== DATASET RECORDS

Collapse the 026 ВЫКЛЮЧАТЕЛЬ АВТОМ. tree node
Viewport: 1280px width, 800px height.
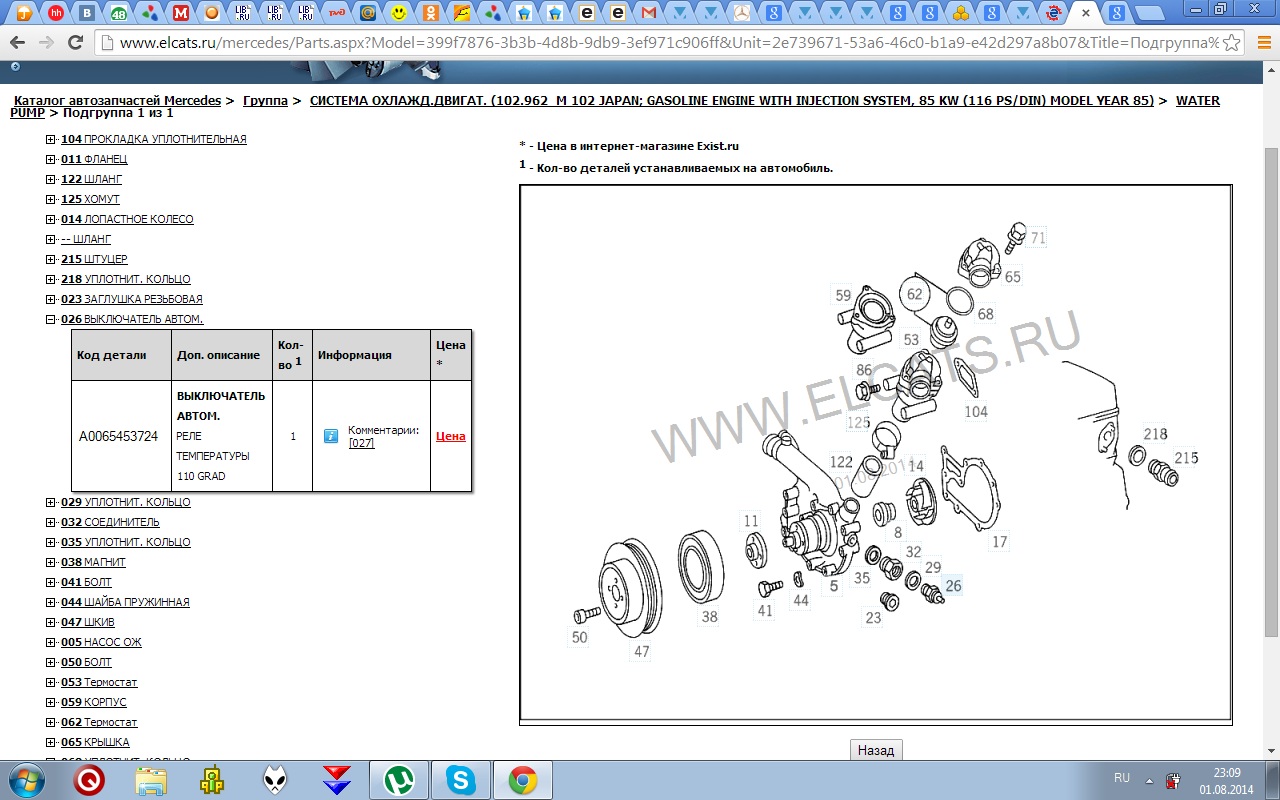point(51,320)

====
== DATASET RECORDS

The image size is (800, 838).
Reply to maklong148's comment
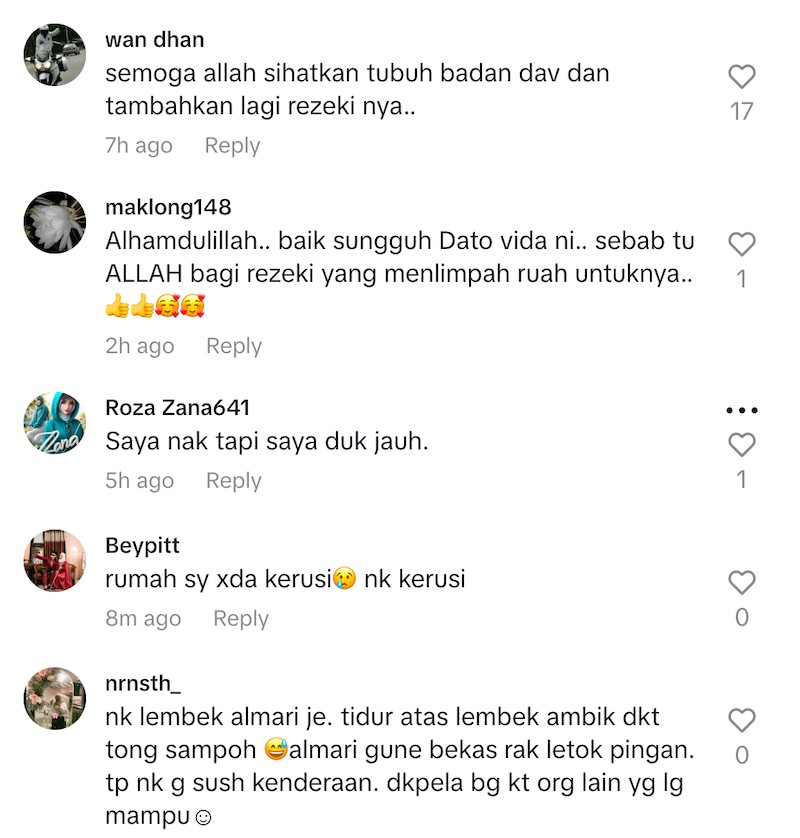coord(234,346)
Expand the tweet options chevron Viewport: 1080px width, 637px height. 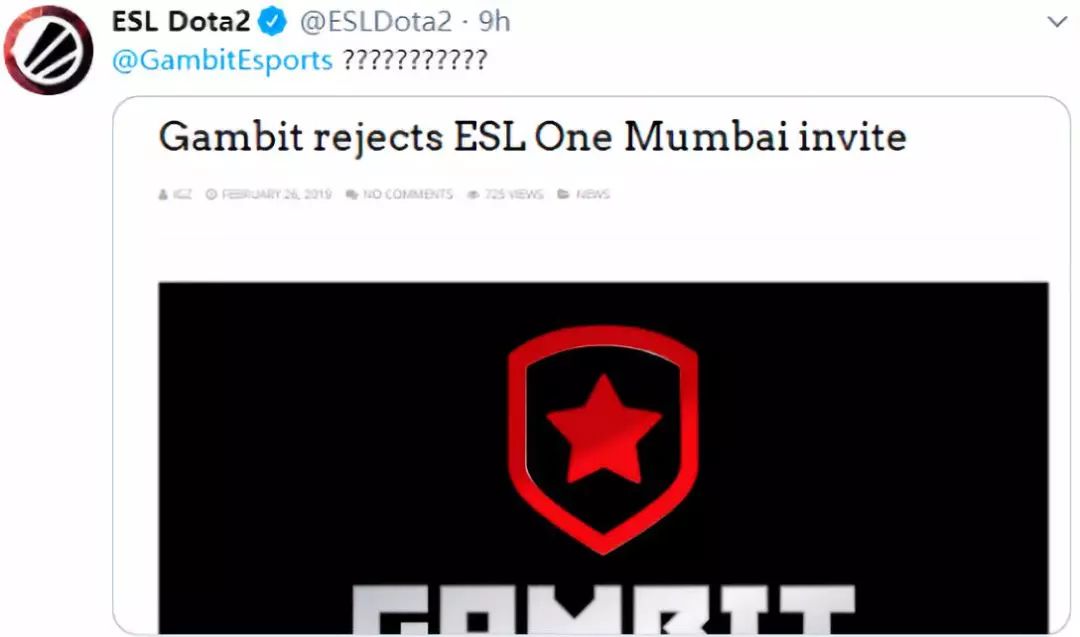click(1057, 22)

====

● **STATED EXERCISE**: Rewrite the data from the line containing "Collapse the 026 ВЫКЛЮЧАТЕЛЬ АВТОМ. tree node" through the line containing "point(51,320)", both included, with "Collapse" changed to "Expand" and nothing else altered. Leave the pictures out of your answer.

● **RESPONSE FOR THIS EXERCISE**:
Expand the 026 ВЫКЛЮЧАТЕЛЬ АВТОМ. tree node
Viewport: 1280px width, 800px height.
point(51,320)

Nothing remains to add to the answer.